**Text shown:**
◇ ◇ ◇

Re: Filesystem corruption when adding a new RAID device (delayed-resync, write-mostly)

Mateusz Jończyk <mat.jonczyk@xxxxx> · Thu, 25 Jul 2024 09:15:40 +0200

Dnia 24 lipca 2024 23:19:06 CEST, Paul E Luse <paul.e.luse@xxxxxxxxxxxxxxx> napisał/a:
>On Wed, 24 Jul 2024 22:35:49 +0200
>Mateusz Jończyk <mat.jonczyk@xxxxx> wrote:
>
>> W dniu 22.07.2024 o 07:39, Mateusz Jończyk pisze:
>> > W dniu 20.07.2024 o 16:47, Mateusz Jończyk pisze:
>> >> Hello,
>> >>
>> >> In my laptop, I used to have two RAID1 arrays on top of NVMe and
>> >> SATA SSD drives: /dev/md0 for /boot (not partitioned), /dev/md1
>> >> for remaining data (LUKS
>> >> + LVM + ext4). For performance, I have marked the RAID component
>> >> device for /dev/md1 on the SATA SSD drive write-mostly, which
>> >> "means that the 'md' driver will avoid reading from these devices
>> >> if at all possible" (man mdadm).
>> >>
>> >> Recently, the NVMe drive started having problems (PCI AER errors
>> >> and the controller disappearing), so I removed it from the arrays
>> >> and wiped it. However, I have reseated the drive in the M.2 socket
>> >> and this apparently fixed it (verified with tests).
>> >>
>> >>     $ cat /proc/mdstat
>> >>     Personalities : [raid1] [linear] [multipath] [raid0] [raid6]
>> >> [raid5] [raid4] [raid10] md1 : active raid1 sdb5[1](W)

◇ ◇ ◇

**Data for locating visible targets:**
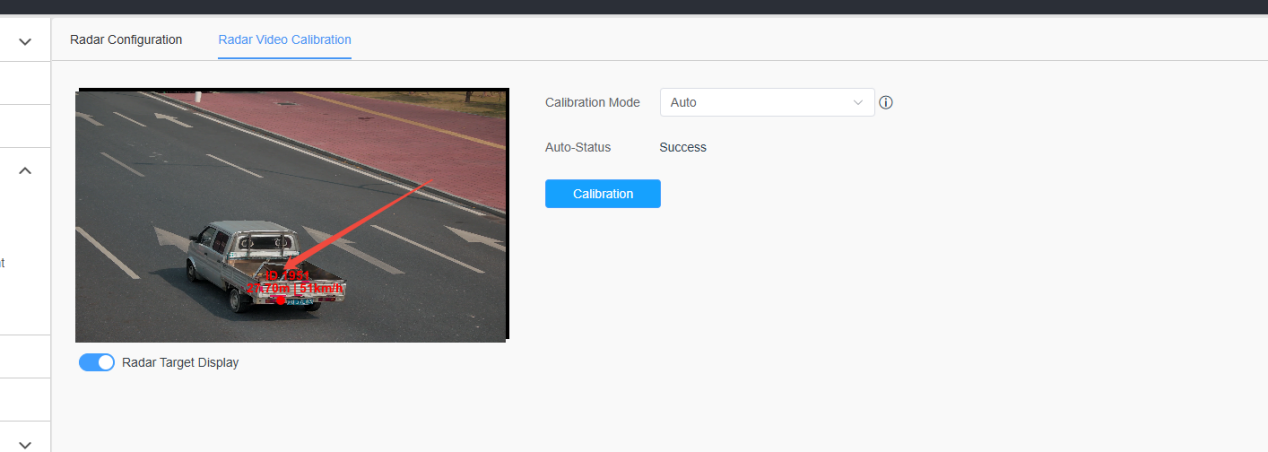1268x452 pixels.
Task: Click the Success auto-status text
Action: 683,147
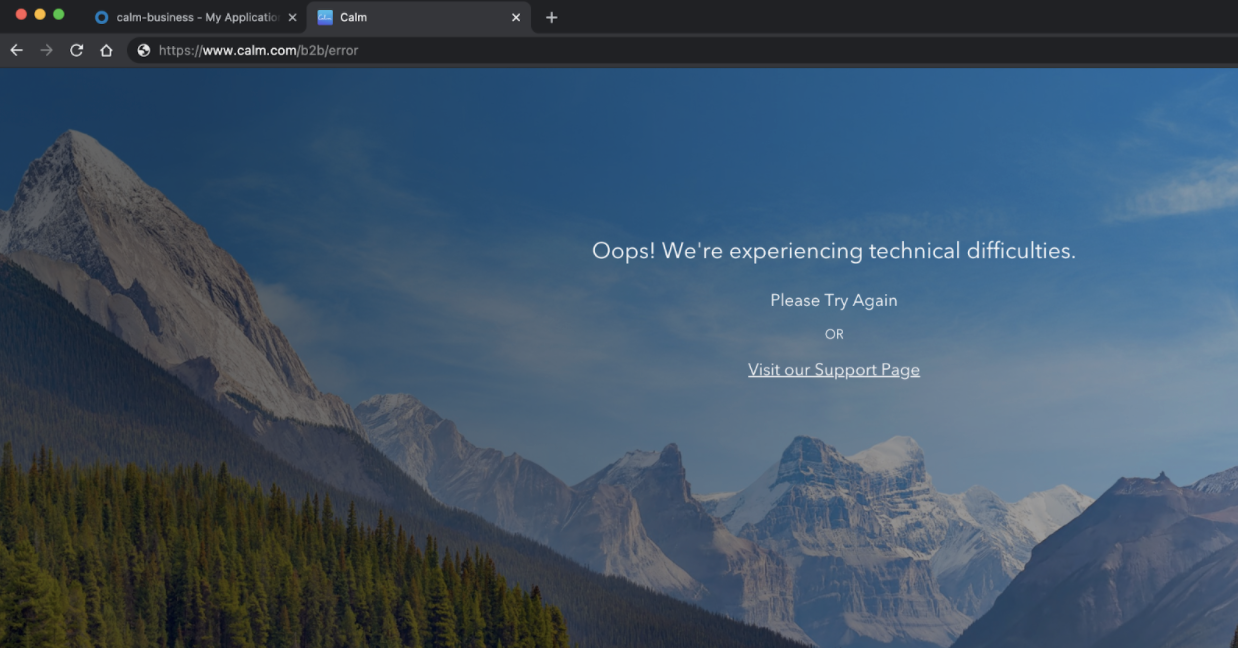Go back to the previous page
1238x648 pixels.
16,50
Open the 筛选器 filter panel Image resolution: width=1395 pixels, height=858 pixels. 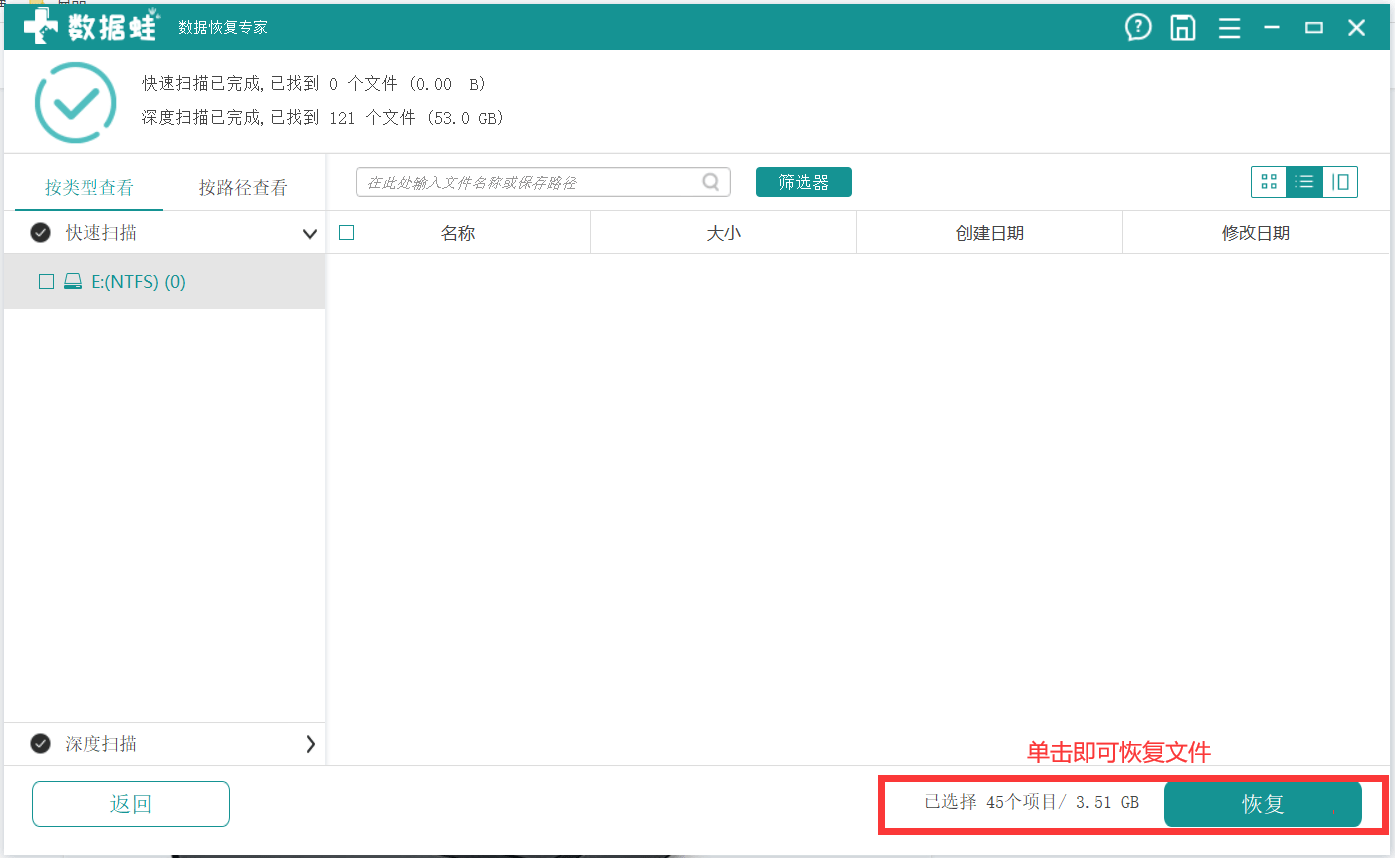803,182
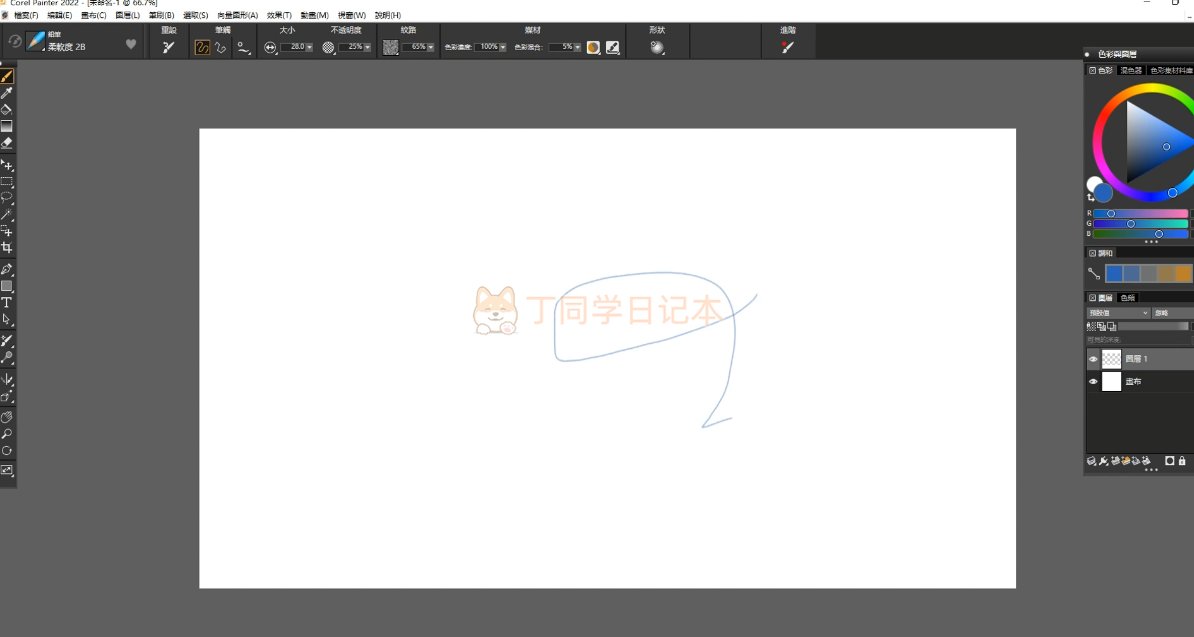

◇ ◇ ◇

**Job:** Pick up the mailing-list thread about RAID filesystem corruption after its last line and write the next part.

**Output of the exercise:**
>> >>           471727104 blocks super 1.2 [2/1] [_U]
>> >>           bitmap: 4/4 pages [16KB], 65536KB chunk
>> >>
>> >>     md2 : active (auto-read-only) raid1 sdb6[3](W) sda1[2]
>> >>           3142656 blocks super 1.2 [2/2] [UU]
>> >>           bitmap: 0/1 pages [0KB], 65536KB chunk
>> >>
>> >>     md0 : active raid1 sdb4[3]
>> >>           2094080 blocks super 1.2 [2/1] [_U]
>> >>          
>> >>     unused devices: <none>
>> >>
>> >> (md2 was used just for testing, ignore it).
>> >>
>> >> Today, I have tried to add the drive back to the arrays by using a
>> >> script that executed in quick succession:
>> >>
>> >>     mdadm /dev/md0 --add --readwrite /dev/nvme0n1p2
>> >>     mdadm /dev/md1 --add --readwrite /dev/nvme0n1p3
>> >>
>> >> This was on Linux 6.10.0, patched with my previous patch:
>> >>
>> >>     https://lore.kernel.org/linux-raid/20240711202316.10775-1-mat.jonczyk@xxxxx/
>> >>
>> >> (which fixed a regression in the kernel and allows it to start
>> >> /dev/md1 with a single drive in write-mostly mode).
>> >> In the background, I was running "rdiff-backup --compare" that was
>> >> comparing data between my array contents and a backup attached via
>> >> USB.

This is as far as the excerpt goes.